→ **EXERCISE REQUIREMENTS**: Reproduce the PubMed documentation below word for word, beginning at the words "Populate the specified" and stopping after "anew as specified.".

→ **GIVEN PASSAGE**:
— Begin —

Create an object containing PubMed meta-data that supports queries over its (virtual) tables and the population of an SQLite database with its data.

Parameters
  • directory (str) – The directory path where the PubMed data files are located

  • sample (callable, optional) – A callable to control container sampling, defaults to lambda n: True. The population or query method will call this argument for each PubMed container file with each container’s file name as its argument. When the callable returns True the container file will get processed, when it returns False the container will get skipped.

  • attach_databases (list, optional) – A list of colon-joined tuples specifying a database name and its path, defaults to None. The specified databases are attached and made available to the query and the population condition through the specified database name.

populate(database_path, columns=None, condition=None)

Populate the specified SQLite database using the data specified in the object constructor’s call. The database is created if it does not exist. If it exists, the tables to be populated are dropped (if they exist) and recreated anew as specified.

— End —

→ **INFORMATION PROVIDED**:
— Begin —

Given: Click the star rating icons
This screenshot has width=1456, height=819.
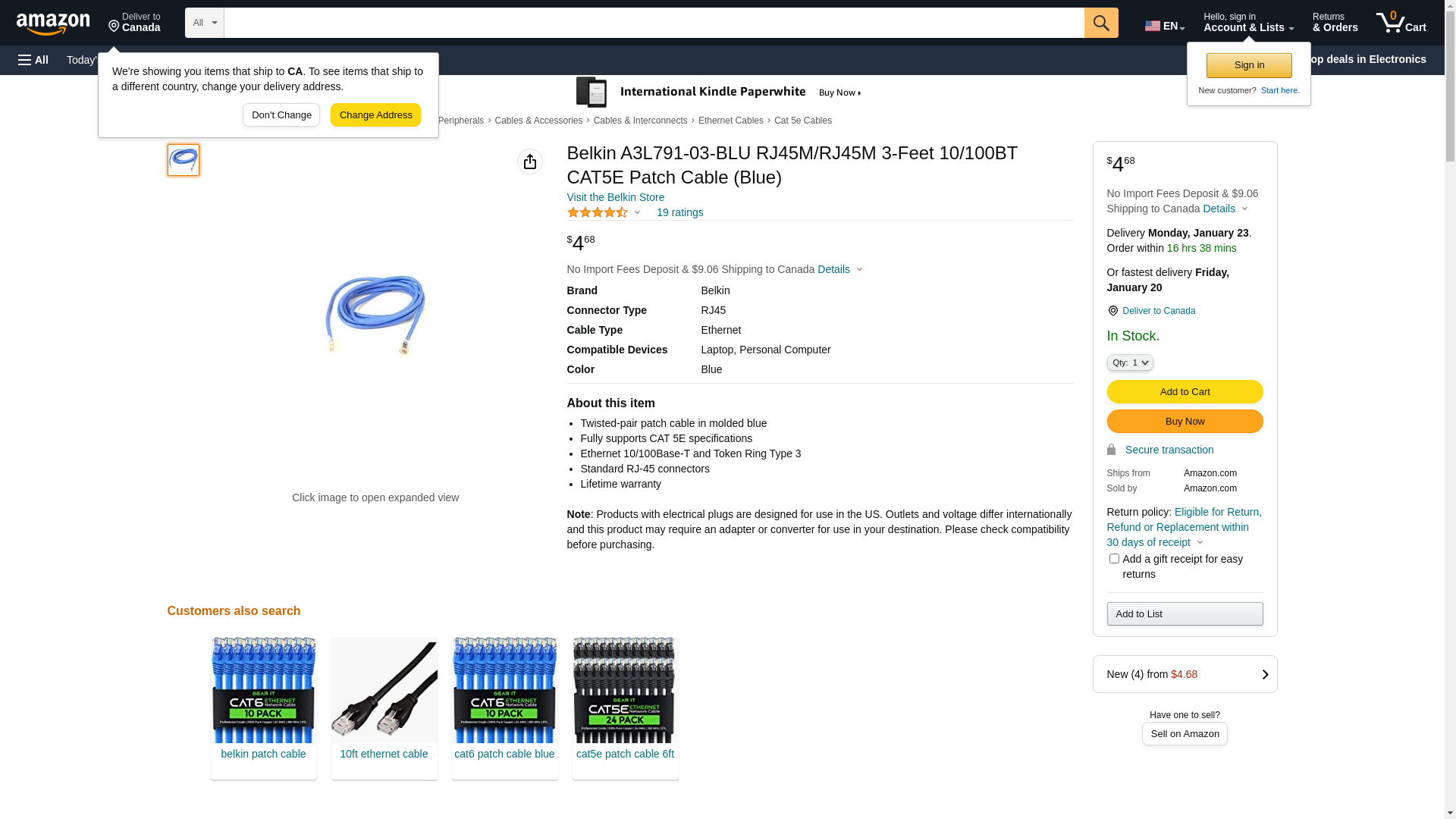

— End —

→ **RESULT OF THE TASK**:
Populate the specified SQLite database using the data specified in the object constructor’s call. The database is created if it does not exist. If it exists, the tables to be populated are dropped (if they exist) and recreated anew as specified.